Thoughts and words of adoption have been bounced back and forth between my husband and I over the last few years, but I don't think something that God has called us to do yet. This video doesn't necessarily make me think I should go out and adopt a child, but more so that I should go out and do something.
About a month ago, my husband had 2 interviews for a new position with his company. We were really certain he was going to get the job since nobody else was even being considered for it and we as a family had some pretty unique qualifications that fit the position. The job was going to mean moving to Mumbai, India. We were excited about it because this is a place with lots of poverty - yes, you read it right. We were excited about the poverty because we were excited at the ways God could use us there to help those children sleeping on the streets or the families with no food.

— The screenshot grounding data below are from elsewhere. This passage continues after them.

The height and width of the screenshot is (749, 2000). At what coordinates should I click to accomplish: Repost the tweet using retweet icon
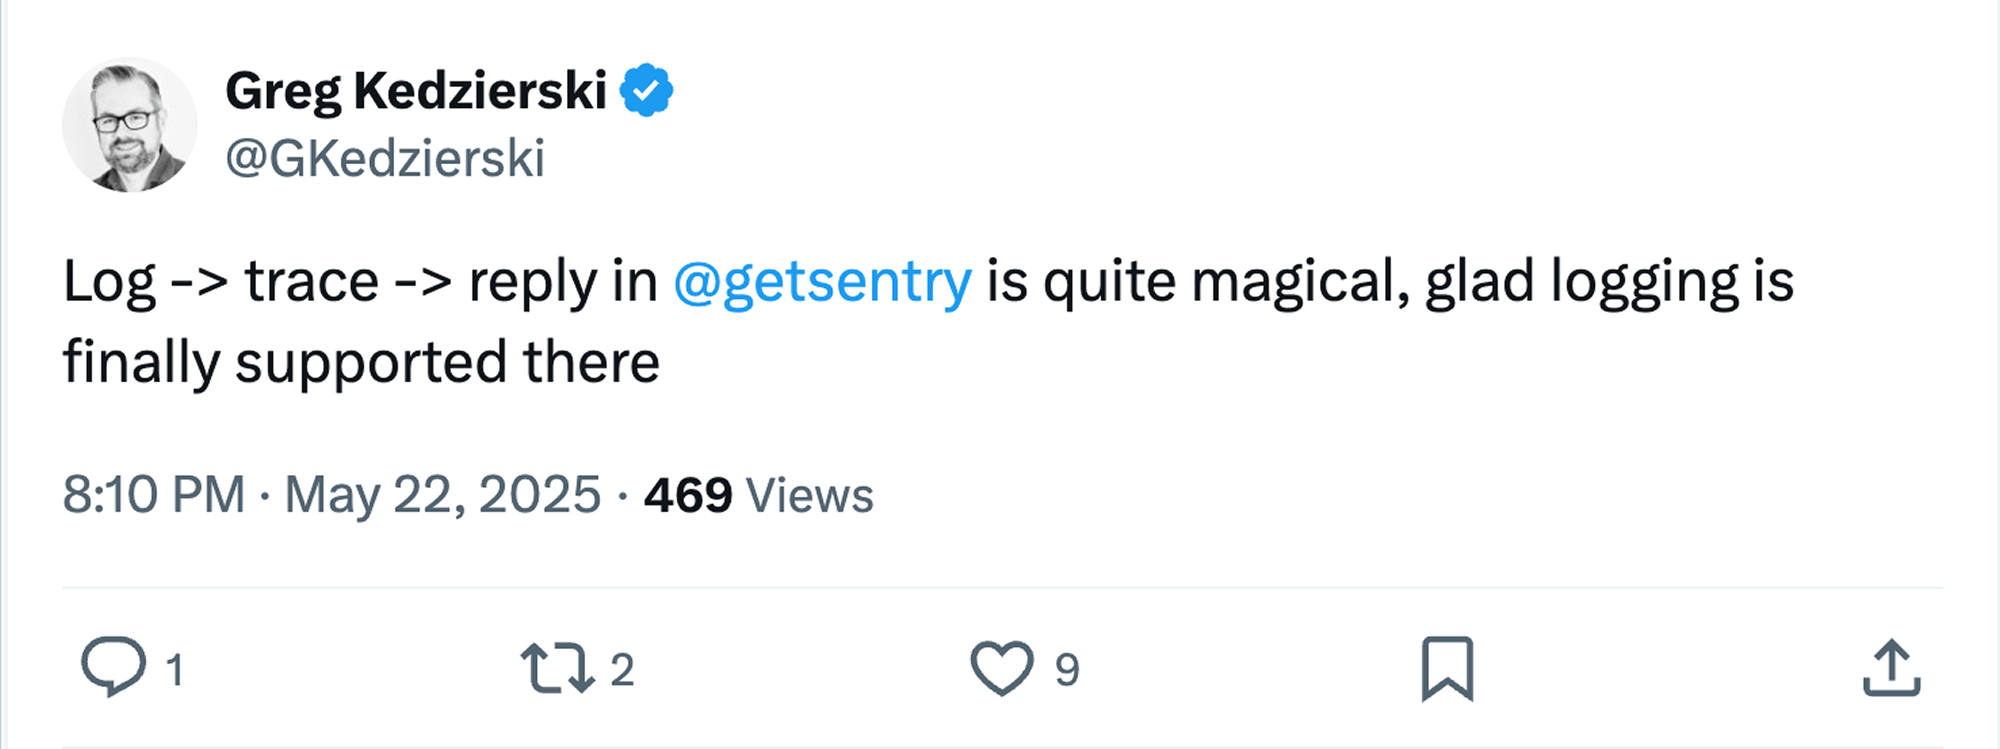point(557,668)
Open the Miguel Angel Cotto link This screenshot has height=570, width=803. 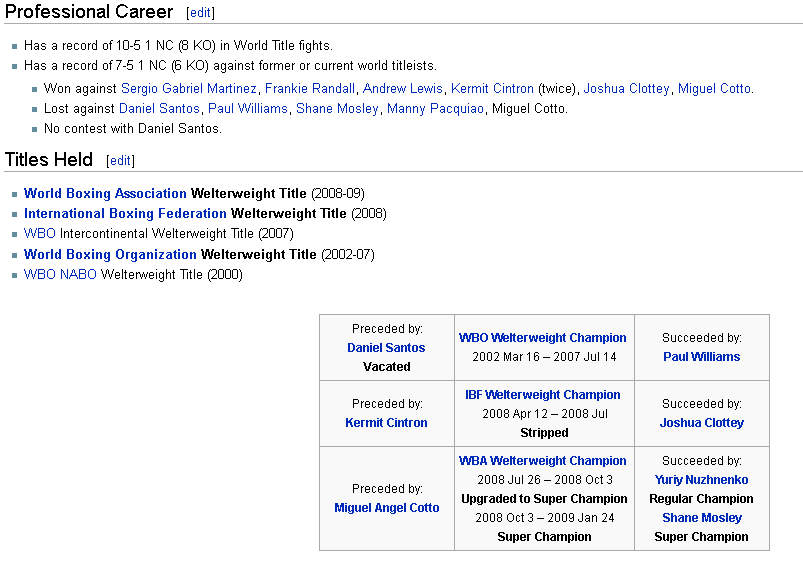tap(386, 508)
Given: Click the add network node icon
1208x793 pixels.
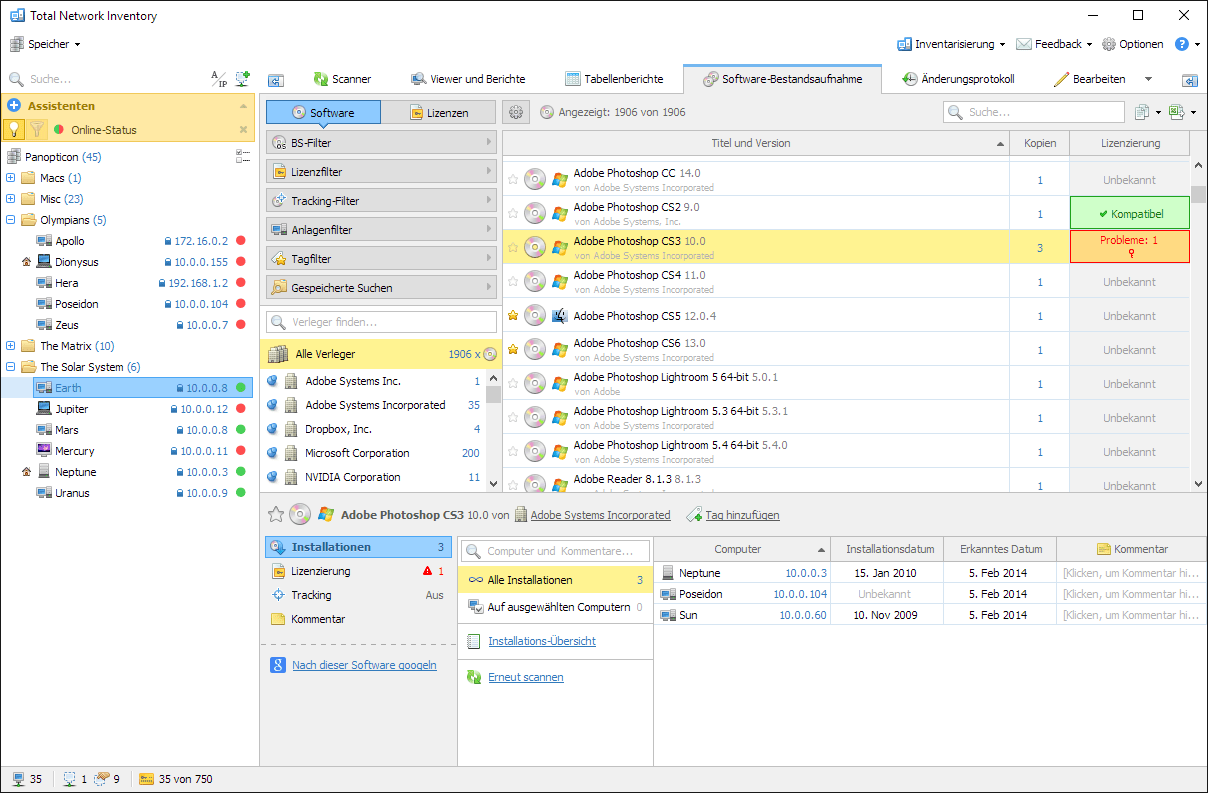Looking at the screenshot, I should (x=242, y=79).
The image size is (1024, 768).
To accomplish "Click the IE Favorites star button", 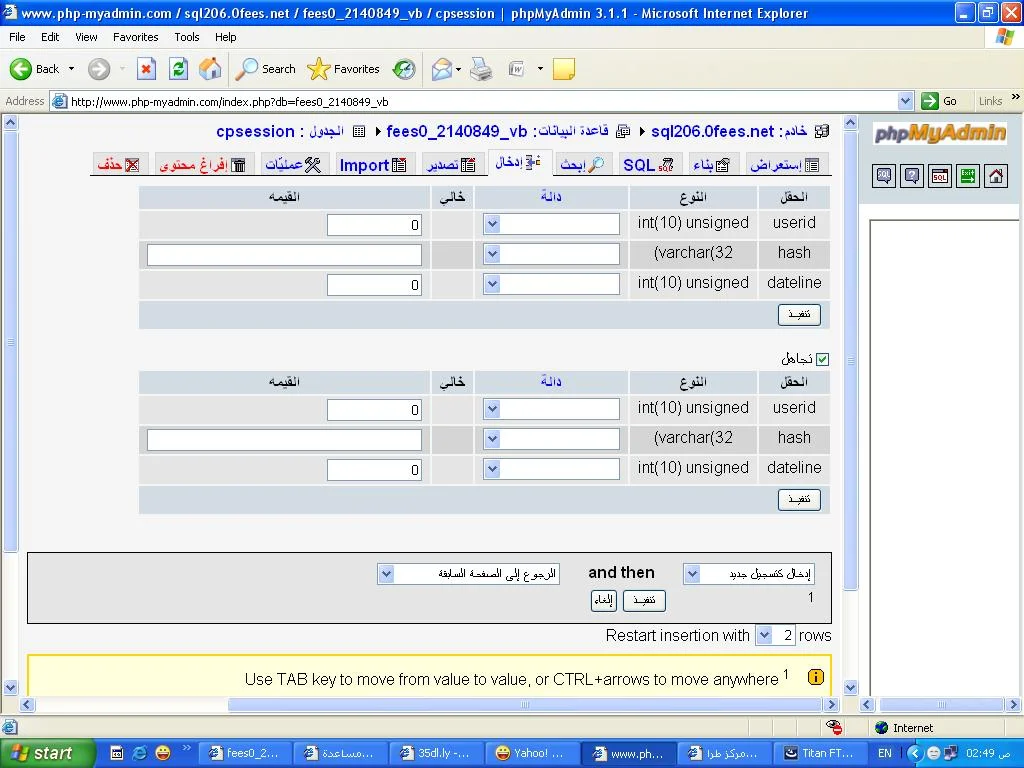I will point(344,69).
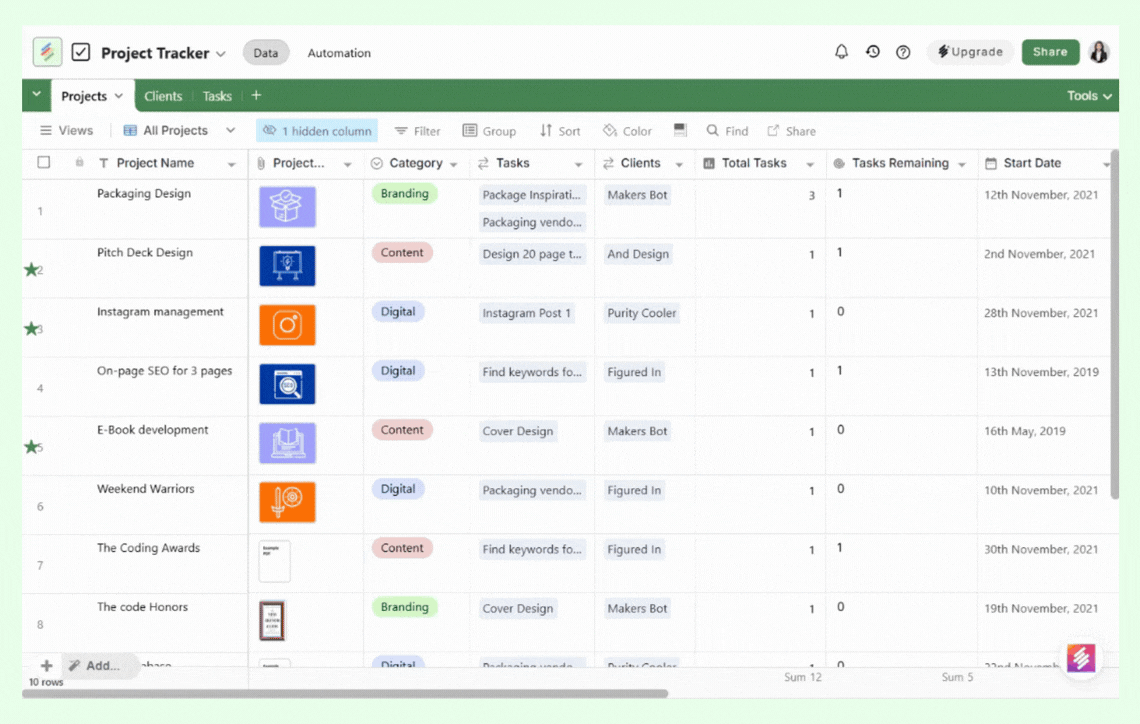Toggle the star on row 2

pos(31,269)
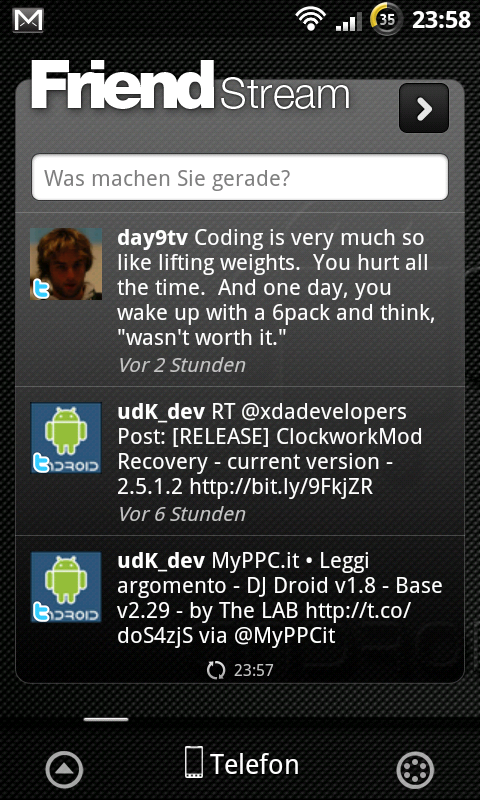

Then, it occurred to me that there are people here in my community that don't have food or who sleep on the streets and what do I do to help them. I don't usually because I have my daughter and I don't want to expose her to those harsh conditions, but yet I was okay with moving to India and her seeing the poverty all around her because it would show her how not everybody has what she has.
Then, this brings me back to am I doing God's will. I have been constantly searching for this great ministry to be a part of or this awesome way that I can help a person, family, child, whatever. What I seemed to not see (until now) is that God IS using me to help others - I help my husband each day by washing his clothes and fixing his dinner and making sure he knows how much i care for him and respect him. I help my daughter each day by getting her dressed, feeding her meals, teaching her God's Words, taking her to play dates and showing her how much I love her - this wonderful gift that God has given me. I help my friends by encouraging them and praying for them and holding them accountable for their actions and words (hoping they will do the same for me). I help the students in my Sunday School class at church by teaching them God's words and praying for them and showing them how much I care for them.
Is there more I could be doing? Maybe, but I don't believe that God has called me to do anything else at this time. Will I keep my eyes open for those other opportunities? Of course, because as time goes on I believe The Lord uses us in different ways in our various stages of life.